GRAD Alumni Research Award 2015 Recipient: Adam Crego, PBS

Adam Crego is a Cognitive Neuroscience graduate student in the Smith Lab in the Department of Psychological and Brain Sciences.

Habits have been the subject of scientific and medical attention for over a century due to their sheer ubiquity in behavior and the spectrum of healthy and unhealthy influences they have over people. Intuitively, habits have come to be understood in part as well-learned behaviors that are fast, fluid, consistent, and expressed in full once initiated. However, in some cases, habits can become detrimental to health when they are maladaptive and resistant to change.

In the brain, studies routinely implicate the basal ganglia, particularly the striatum and its input from cortex and dopamine, in controlling habits.

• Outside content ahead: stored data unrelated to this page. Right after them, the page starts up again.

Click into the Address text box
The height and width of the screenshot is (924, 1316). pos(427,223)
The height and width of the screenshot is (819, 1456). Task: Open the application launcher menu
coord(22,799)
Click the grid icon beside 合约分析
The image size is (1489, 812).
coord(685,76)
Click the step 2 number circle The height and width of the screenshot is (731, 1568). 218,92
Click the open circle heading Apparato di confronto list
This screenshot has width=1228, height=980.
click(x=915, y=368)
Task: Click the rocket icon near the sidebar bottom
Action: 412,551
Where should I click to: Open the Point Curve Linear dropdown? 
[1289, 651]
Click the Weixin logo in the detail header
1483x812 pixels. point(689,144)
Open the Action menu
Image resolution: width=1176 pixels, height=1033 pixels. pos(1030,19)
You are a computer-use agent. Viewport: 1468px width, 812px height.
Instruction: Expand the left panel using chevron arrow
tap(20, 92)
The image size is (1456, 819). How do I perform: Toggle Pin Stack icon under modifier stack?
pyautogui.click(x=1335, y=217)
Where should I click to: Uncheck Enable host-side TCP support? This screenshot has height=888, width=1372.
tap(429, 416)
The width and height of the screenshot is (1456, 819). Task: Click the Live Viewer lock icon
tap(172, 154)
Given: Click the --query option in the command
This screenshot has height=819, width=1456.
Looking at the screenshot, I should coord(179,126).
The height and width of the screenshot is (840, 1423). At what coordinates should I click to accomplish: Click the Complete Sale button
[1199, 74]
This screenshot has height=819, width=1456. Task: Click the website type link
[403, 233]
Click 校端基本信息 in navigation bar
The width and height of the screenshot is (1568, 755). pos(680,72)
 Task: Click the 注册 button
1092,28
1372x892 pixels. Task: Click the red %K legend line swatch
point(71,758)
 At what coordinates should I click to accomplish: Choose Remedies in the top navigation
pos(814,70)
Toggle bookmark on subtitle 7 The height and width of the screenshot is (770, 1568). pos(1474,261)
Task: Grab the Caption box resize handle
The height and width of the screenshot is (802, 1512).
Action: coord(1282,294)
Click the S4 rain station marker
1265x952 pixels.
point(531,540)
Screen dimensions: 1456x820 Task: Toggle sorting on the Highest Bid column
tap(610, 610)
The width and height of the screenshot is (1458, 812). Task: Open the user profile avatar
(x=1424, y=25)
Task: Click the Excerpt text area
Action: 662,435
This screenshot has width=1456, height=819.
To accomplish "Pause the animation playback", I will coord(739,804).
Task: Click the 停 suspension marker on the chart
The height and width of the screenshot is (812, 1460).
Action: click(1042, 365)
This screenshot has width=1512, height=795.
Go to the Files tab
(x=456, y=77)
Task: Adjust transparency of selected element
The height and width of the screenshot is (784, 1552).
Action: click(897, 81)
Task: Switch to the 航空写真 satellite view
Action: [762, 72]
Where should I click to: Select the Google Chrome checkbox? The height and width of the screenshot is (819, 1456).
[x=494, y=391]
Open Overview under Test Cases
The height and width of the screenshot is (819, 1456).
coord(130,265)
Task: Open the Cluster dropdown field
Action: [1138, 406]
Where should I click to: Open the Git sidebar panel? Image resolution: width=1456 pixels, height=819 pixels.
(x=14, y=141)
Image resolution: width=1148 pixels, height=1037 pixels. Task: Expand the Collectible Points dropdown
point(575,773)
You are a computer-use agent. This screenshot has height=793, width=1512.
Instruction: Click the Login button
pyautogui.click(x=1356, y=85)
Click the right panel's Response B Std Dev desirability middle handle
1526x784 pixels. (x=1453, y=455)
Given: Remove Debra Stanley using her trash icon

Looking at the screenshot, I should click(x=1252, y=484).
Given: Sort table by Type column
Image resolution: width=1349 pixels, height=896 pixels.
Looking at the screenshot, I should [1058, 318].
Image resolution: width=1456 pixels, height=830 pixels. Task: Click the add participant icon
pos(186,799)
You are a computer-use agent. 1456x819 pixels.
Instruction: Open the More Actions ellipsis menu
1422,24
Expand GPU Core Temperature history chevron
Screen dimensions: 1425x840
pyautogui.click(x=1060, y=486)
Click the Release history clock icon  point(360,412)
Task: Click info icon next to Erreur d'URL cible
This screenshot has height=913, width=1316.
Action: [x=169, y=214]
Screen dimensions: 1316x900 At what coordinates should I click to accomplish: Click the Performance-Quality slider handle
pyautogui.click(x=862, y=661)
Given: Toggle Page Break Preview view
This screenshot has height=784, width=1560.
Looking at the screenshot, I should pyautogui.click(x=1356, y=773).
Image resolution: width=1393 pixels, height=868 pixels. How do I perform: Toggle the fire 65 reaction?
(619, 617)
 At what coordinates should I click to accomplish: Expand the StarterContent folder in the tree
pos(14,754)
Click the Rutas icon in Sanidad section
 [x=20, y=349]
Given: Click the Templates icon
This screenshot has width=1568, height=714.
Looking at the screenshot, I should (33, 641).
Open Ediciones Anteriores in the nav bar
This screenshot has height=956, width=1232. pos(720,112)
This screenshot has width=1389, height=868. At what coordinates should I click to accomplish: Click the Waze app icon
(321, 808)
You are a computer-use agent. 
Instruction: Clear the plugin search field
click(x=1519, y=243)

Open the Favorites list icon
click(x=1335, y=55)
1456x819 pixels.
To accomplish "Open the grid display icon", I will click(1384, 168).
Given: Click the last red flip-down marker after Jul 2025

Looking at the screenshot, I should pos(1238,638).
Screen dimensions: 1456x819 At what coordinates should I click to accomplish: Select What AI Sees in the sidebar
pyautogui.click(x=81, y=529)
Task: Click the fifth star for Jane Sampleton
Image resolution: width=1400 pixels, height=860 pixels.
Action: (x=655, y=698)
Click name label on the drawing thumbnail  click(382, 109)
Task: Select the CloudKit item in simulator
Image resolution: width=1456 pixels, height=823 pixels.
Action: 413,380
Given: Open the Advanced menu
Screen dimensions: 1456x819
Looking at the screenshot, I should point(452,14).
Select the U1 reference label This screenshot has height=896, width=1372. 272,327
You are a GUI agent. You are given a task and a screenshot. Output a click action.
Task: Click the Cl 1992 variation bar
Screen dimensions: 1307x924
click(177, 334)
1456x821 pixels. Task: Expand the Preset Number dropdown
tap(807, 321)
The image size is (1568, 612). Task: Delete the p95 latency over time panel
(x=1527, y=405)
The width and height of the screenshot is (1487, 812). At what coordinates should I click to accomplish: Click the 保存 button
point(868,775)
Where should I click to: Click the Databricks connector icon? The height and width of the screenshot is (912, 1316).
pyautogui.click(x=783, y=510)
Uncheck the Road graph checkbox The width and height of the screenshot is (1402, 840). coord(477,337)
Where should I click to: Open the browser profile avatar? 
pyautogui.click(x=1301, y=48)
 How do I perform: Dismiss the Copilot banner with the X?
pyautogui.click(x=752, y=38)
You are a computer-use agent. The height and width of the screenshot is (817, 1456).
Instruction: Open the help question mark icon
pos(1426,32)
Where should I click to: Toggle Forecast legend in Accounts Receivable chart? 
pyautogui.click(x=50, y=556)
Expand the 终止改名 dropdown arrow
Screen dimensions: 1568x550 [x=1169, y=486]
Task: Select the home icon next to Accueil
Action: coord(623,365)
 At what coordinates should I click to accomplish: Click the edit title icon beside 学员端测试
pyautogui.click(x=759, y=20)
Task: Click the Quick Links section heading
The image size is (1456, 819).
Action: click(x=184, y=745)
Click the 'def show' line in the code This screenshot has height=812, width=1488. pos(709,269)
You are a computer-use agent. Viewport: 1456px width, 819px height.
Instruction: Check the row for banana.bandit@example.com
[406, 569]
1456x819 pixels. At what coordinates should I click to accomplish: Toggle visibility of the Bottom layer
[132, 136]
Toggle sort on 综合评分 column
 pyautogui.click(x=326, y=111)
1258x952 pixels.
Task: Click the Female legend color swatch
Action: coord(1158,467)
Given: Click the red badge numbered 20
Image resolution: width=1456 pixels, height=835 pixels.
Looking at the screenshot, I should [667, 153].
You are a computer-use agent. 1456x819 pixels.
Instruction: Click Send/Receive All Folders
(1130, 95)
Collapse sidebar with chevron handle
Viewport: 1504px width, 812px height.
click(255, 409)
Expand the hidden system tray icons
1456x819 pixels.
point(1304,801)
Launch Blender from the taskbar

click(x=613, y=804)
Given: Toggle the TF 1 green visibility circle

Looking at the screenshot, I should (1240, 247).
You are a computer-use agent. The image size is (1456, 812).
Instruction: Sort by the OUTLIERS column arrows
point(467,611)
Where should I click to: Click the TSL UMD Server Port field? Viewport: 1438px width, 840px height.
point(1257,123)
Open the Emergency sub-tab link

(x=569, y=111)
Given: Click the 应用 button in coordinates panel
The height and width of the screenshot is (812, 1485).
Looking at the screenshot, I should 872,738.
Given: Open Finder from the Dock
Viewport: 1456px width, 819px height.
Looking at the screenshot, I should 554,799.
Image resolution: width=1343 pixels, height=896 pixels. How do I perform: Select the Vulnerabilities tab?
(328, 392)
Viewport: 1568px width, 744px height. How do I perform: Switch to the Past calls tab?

I am particularly interested in how these neural networks are implicated in excessive habits including drug addiction, obsessive-compulsive spectrum disorders (OCD), and obesity. Our understanding of the neurobiology of habits has come from anatomical and lesion (and patient) studies that provide a basic sketch of habit circuits, and similarly from neural recording studies that have implicated specific second-by- second dynamics of neural activity. There is a vast chasm between these bodies of work; we do not know how habits arise from the fine-timescale dynamics of the brain. This issue is finally testable thanks to a new tool called optogenetics, which allows us to manipulate neural activity at the sub-second level with cell-type and pathway-type precision using lasers with specific wavelengths of light. The goal of my research is to control and monitor the striatum dynamics related to habits in an effort to (1) establish what neural patterns can make a habit artificially strong or can weaken a habit, and (2) how inputs (e.g., from cortex or dopamine) modulate those patterns as a circuit.

Through the generous Dartmouth Graduate Research Alumni Research Award, I was able to acquire the innovative animal behaviour tracking software called EthoVision XT by Noldus Inc. Combining this software with my plus-maze behaviour paradigm, I was able to manipulate the brain regions fundamentally responsible for habit acquisition through millisecond precision using optogenetics. EthoVision not only has allowed me to remove human error entirely, but also has permitted me to control, record, and direct habit gradients over the course of time. This Noldus software has aided in my research momentously, and I am now determined to take full profit of its potential in underpinning the formation, breaking, and even the overwriting of habits. This work could open up a range of applications, including in particular the possibility of normalizing behavior of animal models (e.g., of addiction or OCD) or even, potentially, aiding the treatment of human sufferers.